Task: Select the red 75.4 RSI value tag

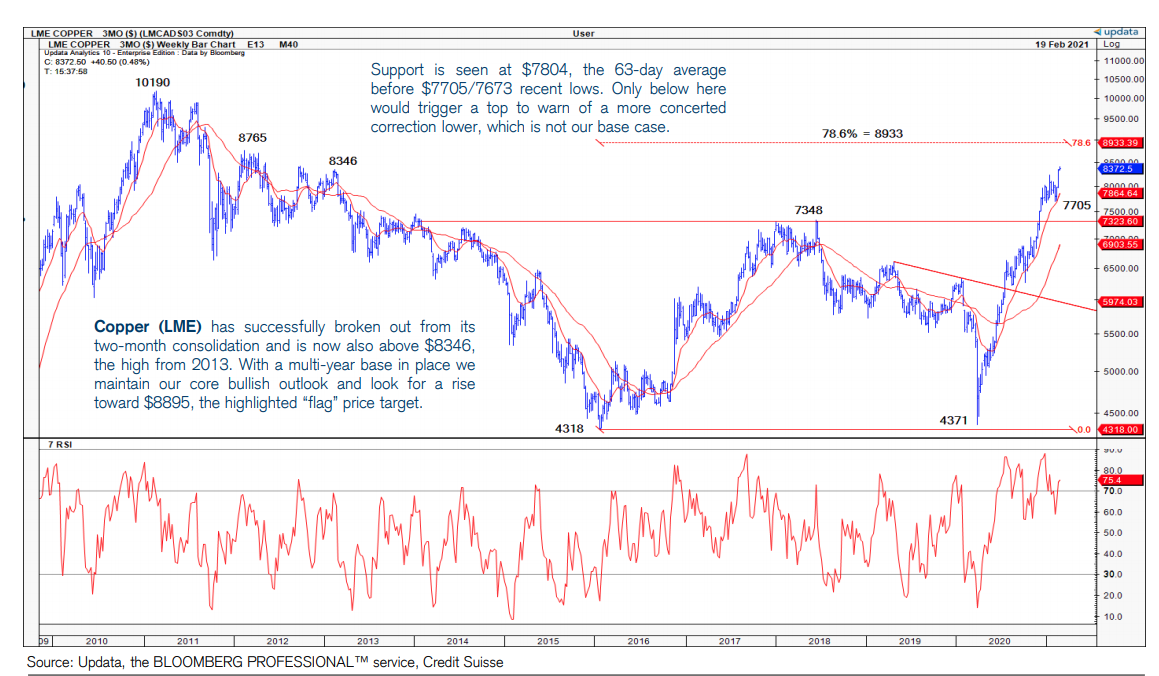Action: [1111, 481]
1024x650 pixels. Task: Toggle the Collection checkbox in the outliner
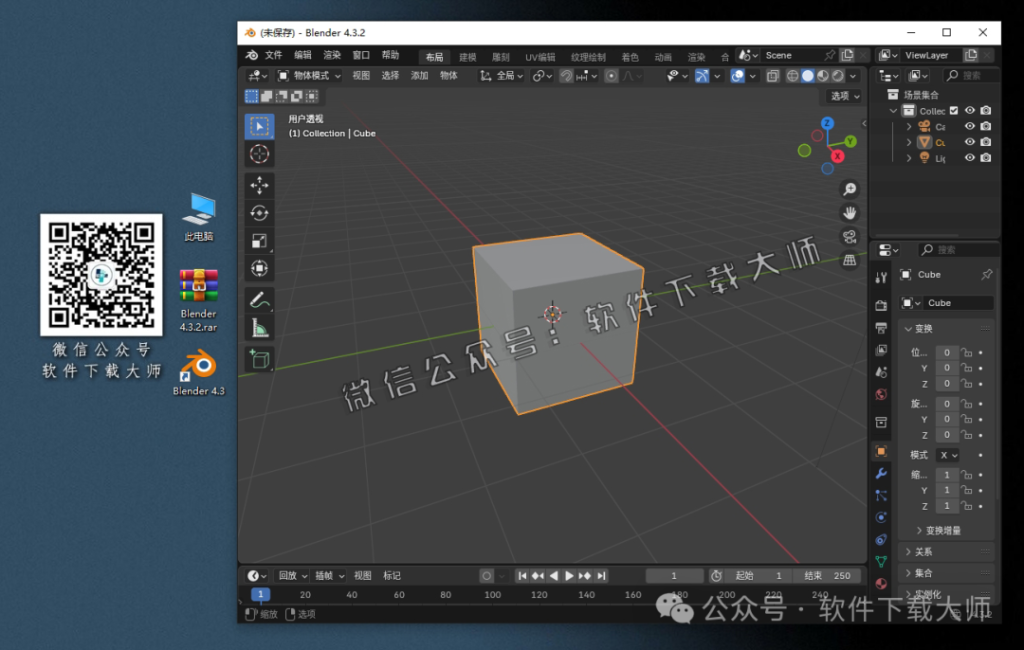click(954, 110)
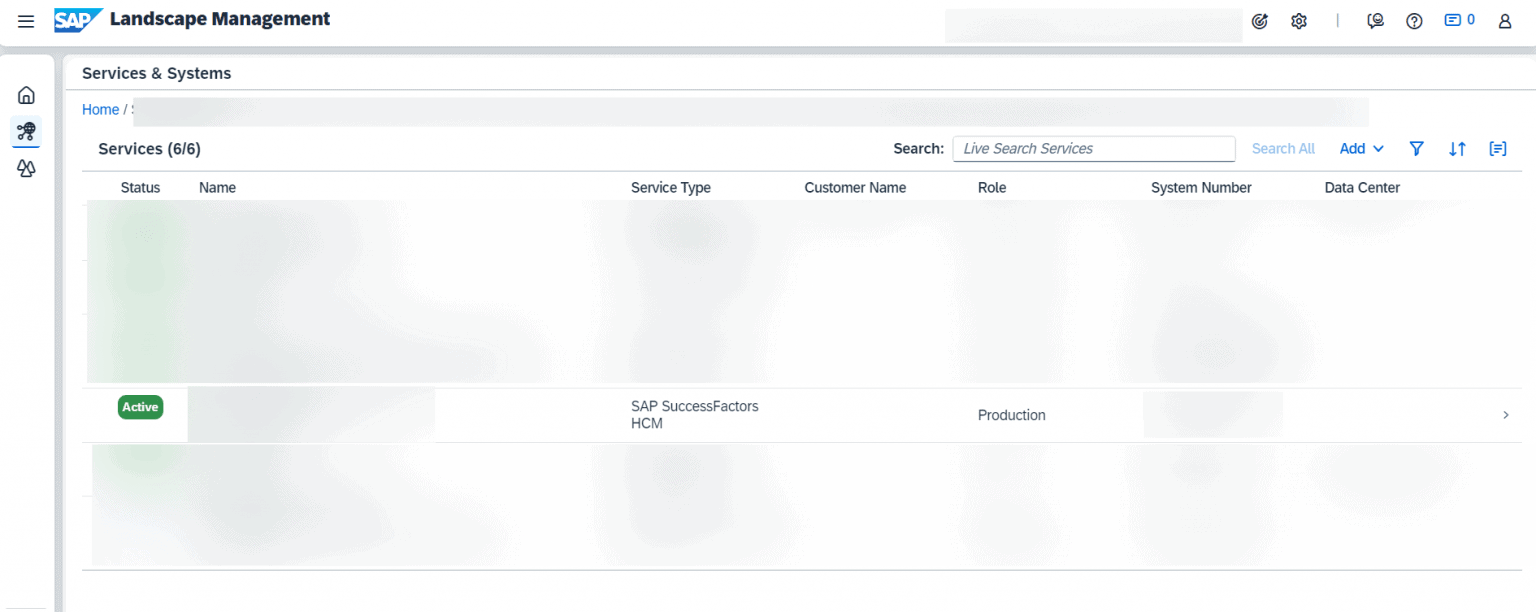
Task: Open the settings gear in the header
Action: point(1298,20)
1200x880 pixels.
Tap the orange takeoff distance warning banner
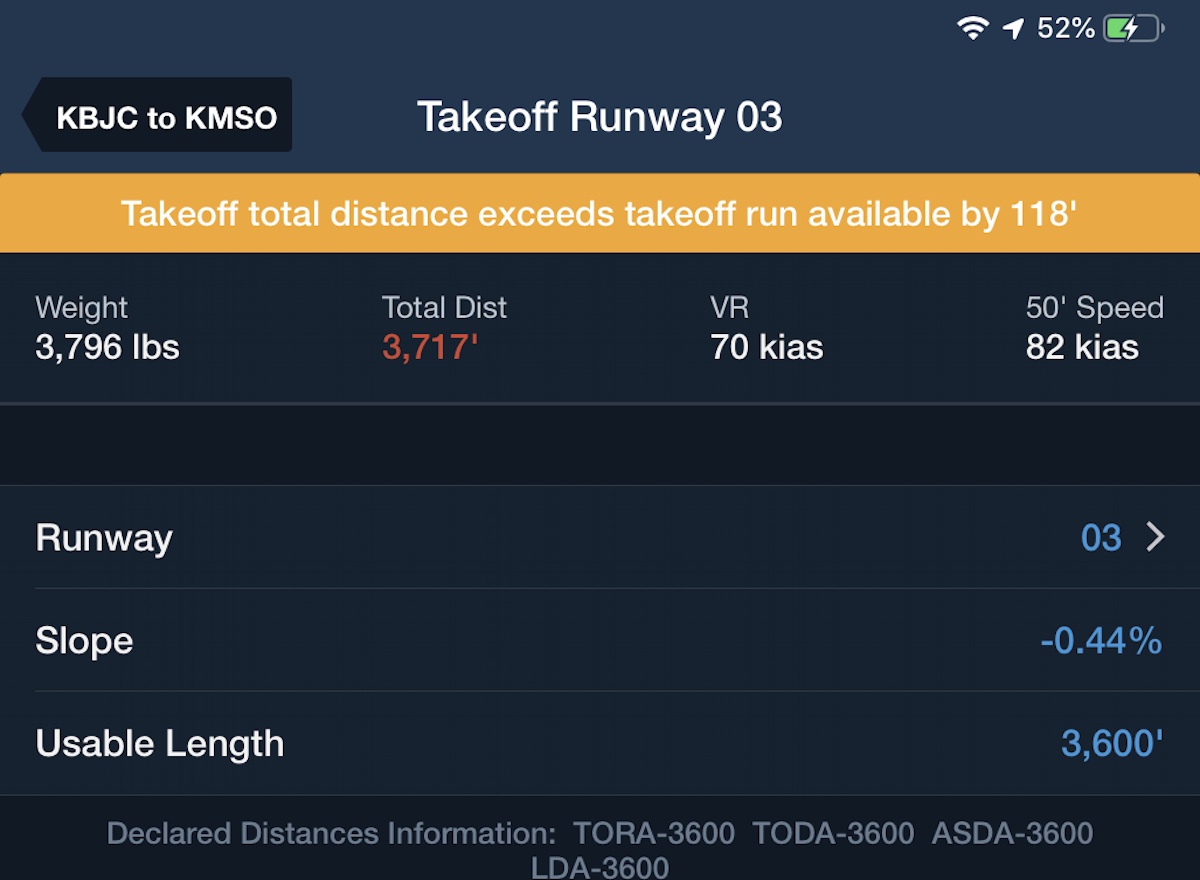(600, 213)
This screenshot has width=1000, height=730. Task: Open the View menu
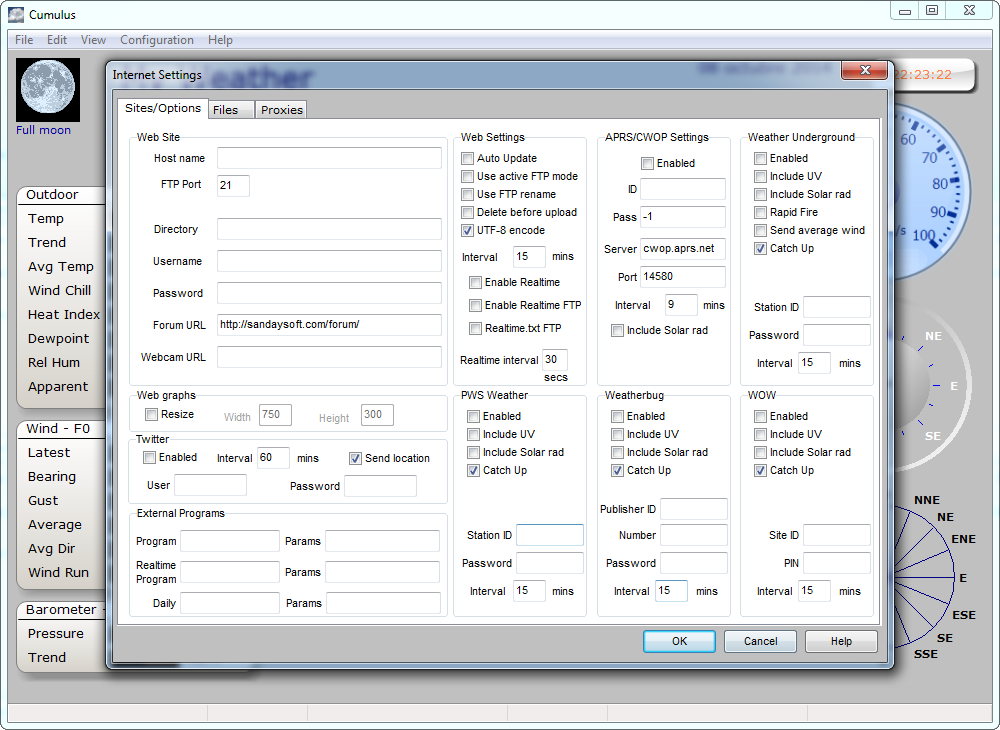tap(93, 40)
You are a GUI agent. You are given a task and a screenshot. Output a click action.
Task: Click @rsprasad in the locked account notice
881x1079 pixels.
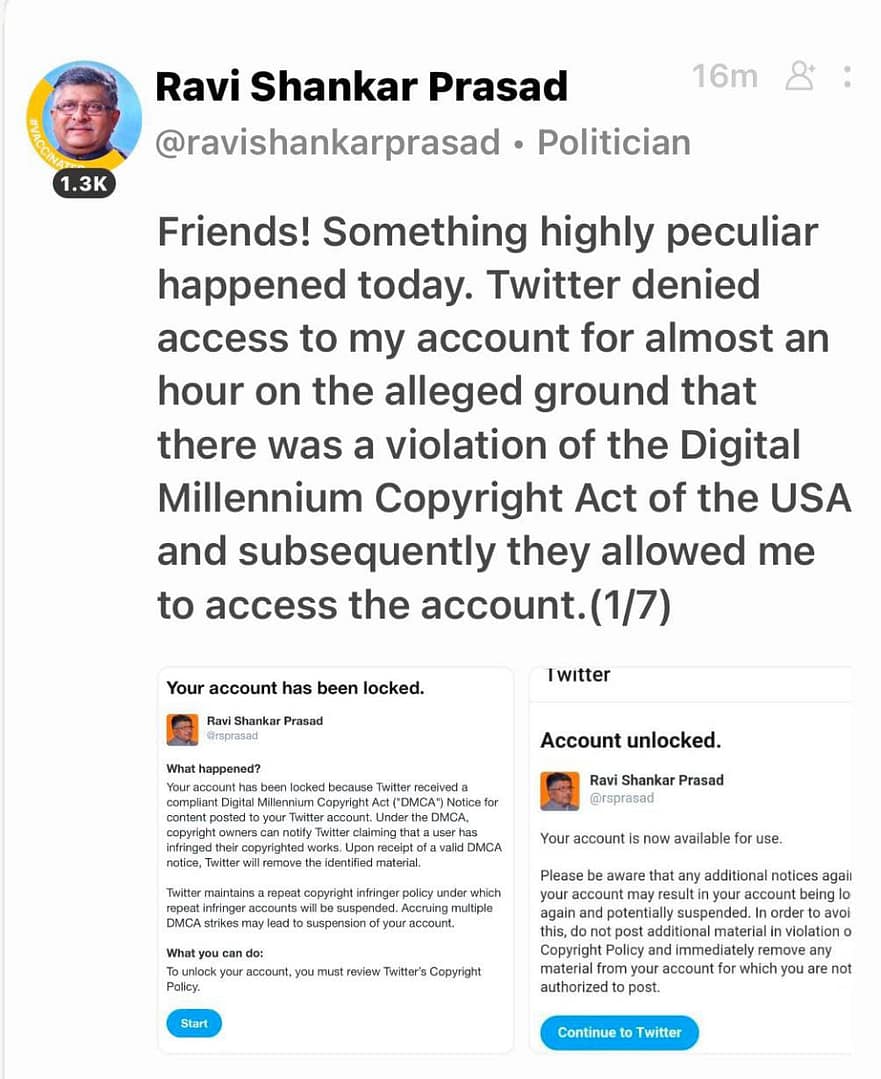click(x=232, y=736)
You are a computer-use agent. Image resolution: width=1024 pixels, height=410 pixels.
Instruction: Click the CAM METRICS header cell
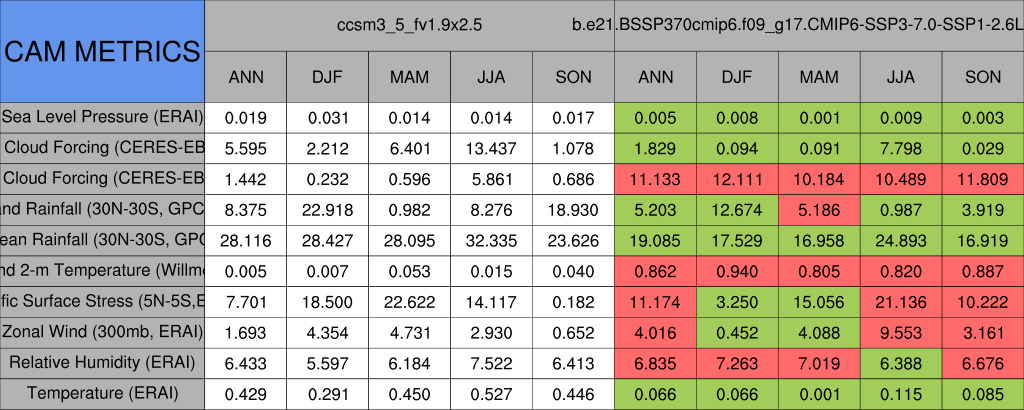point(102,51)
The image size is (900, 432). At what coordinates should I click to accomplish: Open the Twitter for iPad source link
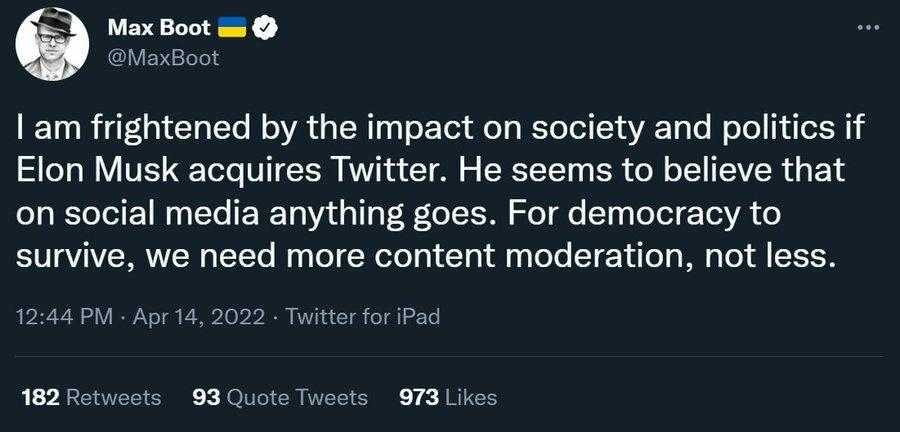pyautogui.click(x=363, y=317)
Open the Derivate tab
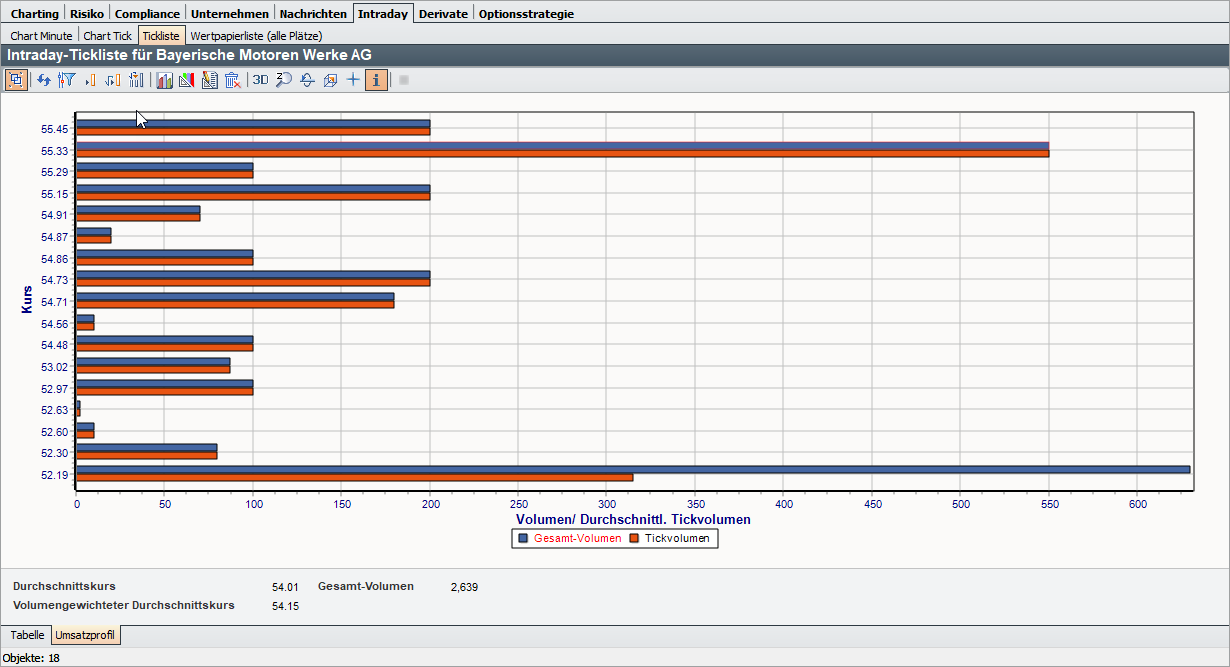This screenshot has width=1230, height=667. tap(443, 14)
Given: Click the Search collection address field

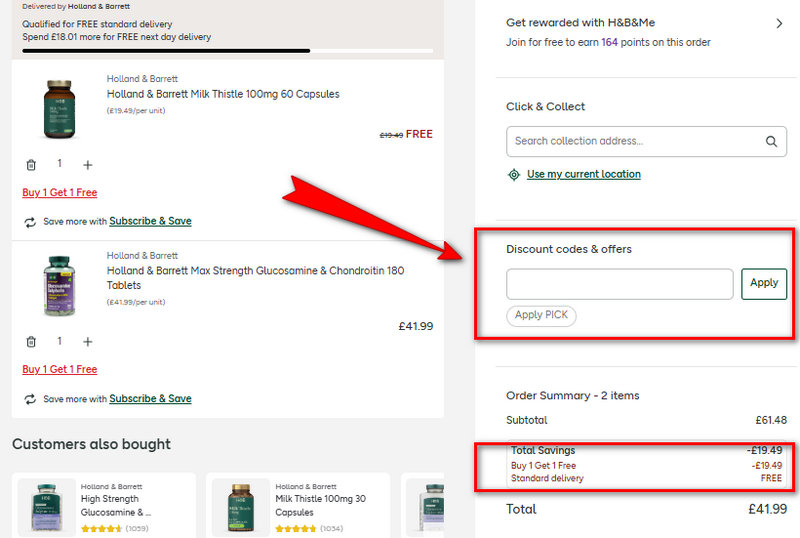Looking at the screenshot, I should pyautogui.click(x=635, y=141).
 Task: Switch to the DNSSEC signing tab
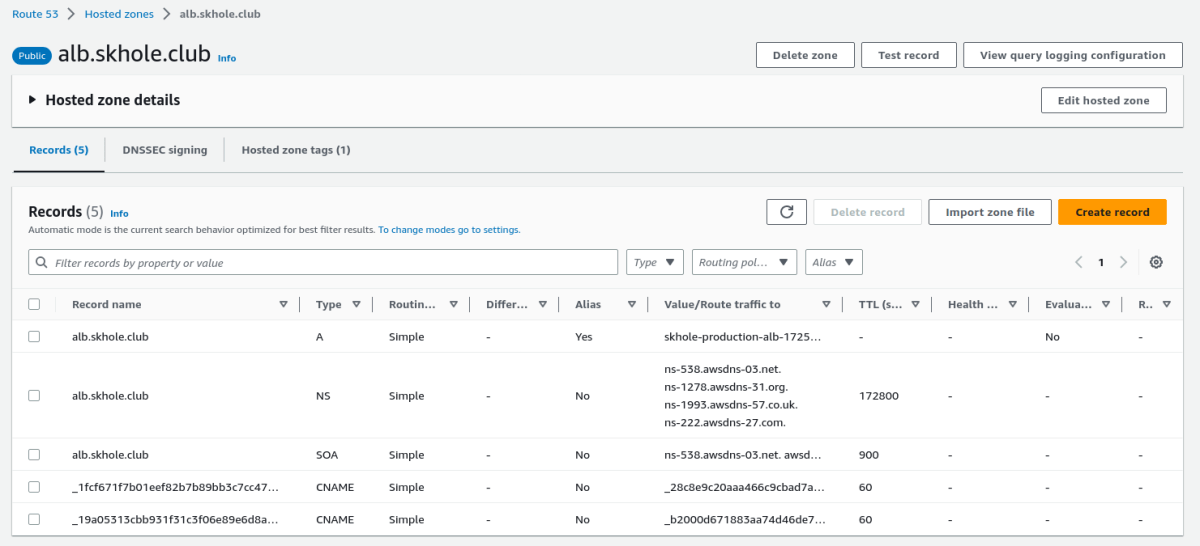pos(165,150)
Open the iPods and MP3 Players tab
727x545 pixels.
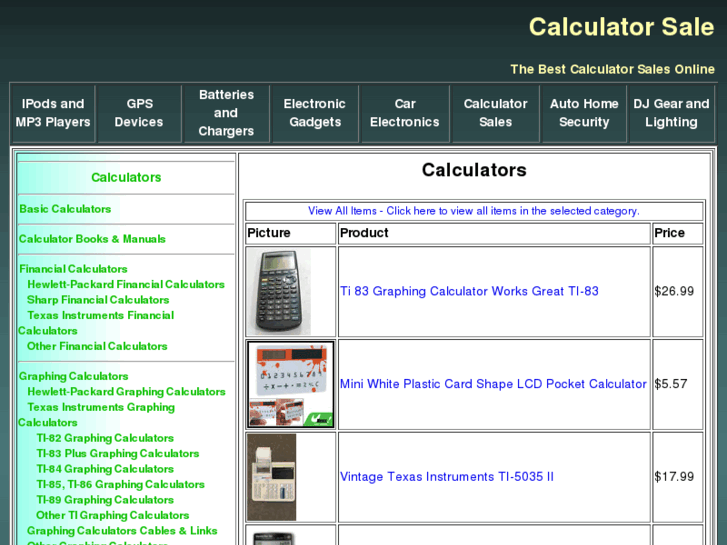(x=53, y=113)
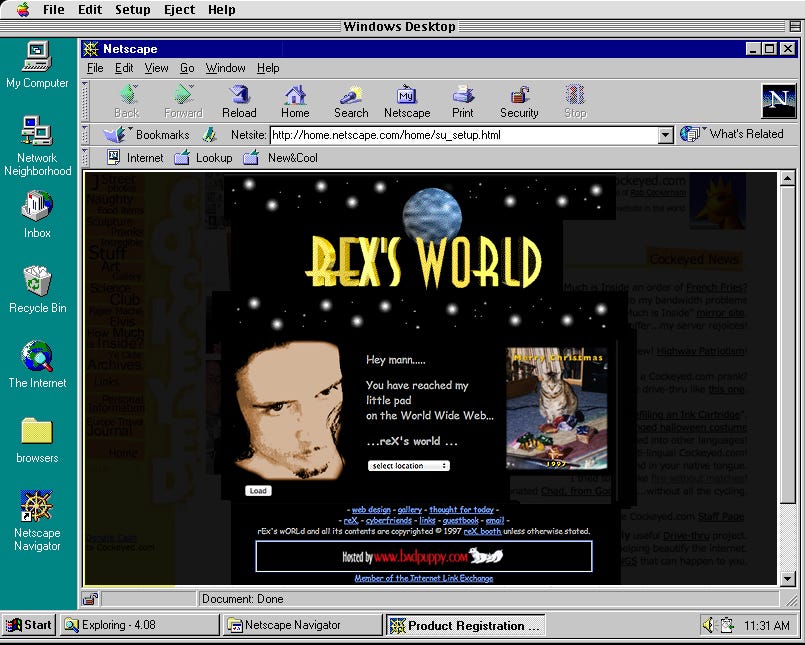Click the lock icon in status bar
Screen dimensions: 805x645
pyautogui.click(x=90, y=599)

» What you will do
All the data above is to be transcribed exactly, with no pictures included.

» Written answer
Task: Select the red 75.4 RSI value tag

Action: [1111, 481]
1024x650 pixels. Task: Toggle the Collection checkbox in the outliner
click(954, 110)
Task: Open the settings gear in the header
Action: point(1298,20)
1200x880 pixels.
Tap the orange takeoff distance warning banner
(600, 213)
This screenshot has width=1000, height=730. Task: Open the View menu
tap(93, 40)
You are a GUI agent. You are given a task and a screenshot. Output a click action.
Task: Click @rsprasad in the locked account notice
881x1079 pixels.
click(x=232, y=736)
You are a computer-use agent. Image resolution: width=1024 pixels, height=410 pixels.
Instruction: Click the CAM METRICS header cell
point(102,51)
The image size is (900, 432). At what coordinates should I click to accomplish: Open the Twitter for iPad source link
pyautogui.click(x=363, y=317)
Open the Derivate tab
This screenshot has width=1230, height=667. tap(443, 14)
Given: Click the Search collection address field

Looking at the screenshot, I should pyautogui.click(x=635, y=141).
 Task: Switch to the DNSSEC signing tab
pos(165,150)
Open the iPods and MP3 Players tab
727x545 pixels.
(x=53, y=113)
Click the lock icon in status bar
Screen dimensions: 805x645
pyautogui.click(x=90, y=599)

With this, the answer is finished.